- _Directions_: Starting at the line containing "You are a computer-use" and ending at the last line of the material, rewrite those lines with "Show" in place of "Open" and everything else unchanged. Leave the pictures out of your answer.

Entries on target coordinates:
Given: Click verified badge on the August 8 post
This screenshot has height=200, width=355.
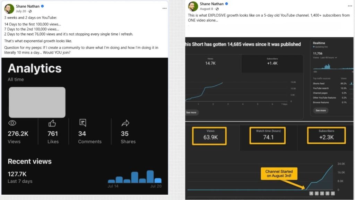Looking at the screenshot, I should (227, 4).
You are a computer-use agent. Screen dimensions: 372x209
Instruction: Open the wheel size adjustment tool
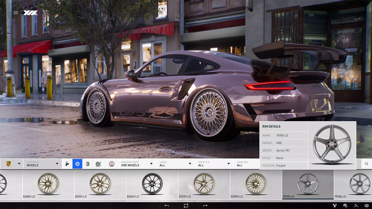98,164
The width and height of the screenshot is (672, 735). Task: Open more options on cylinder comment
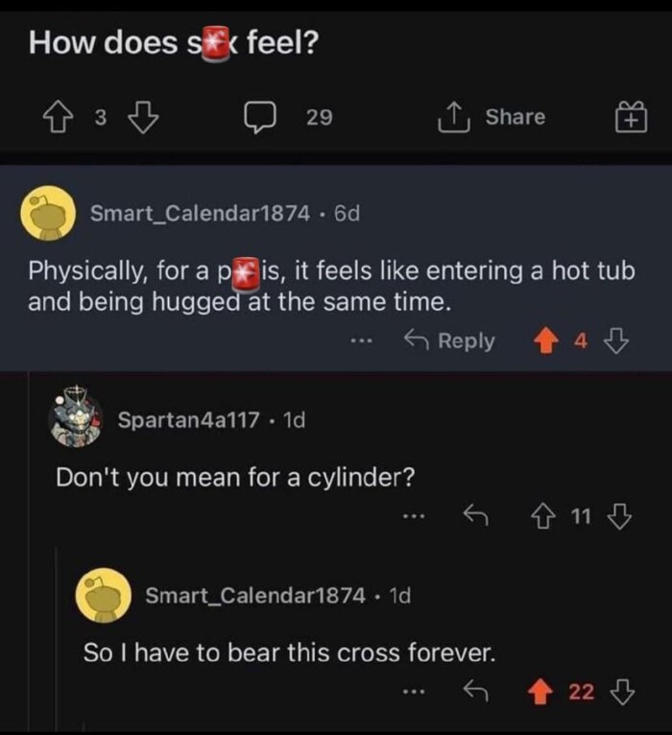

- _The result_:
You are a computer-use agent. Screen dimensions: 372x209
Instruction: Show the wheel size adjustment tool
98,164
The width and height of the screenshot is (672, 735). Task: Show more options on cylinder comment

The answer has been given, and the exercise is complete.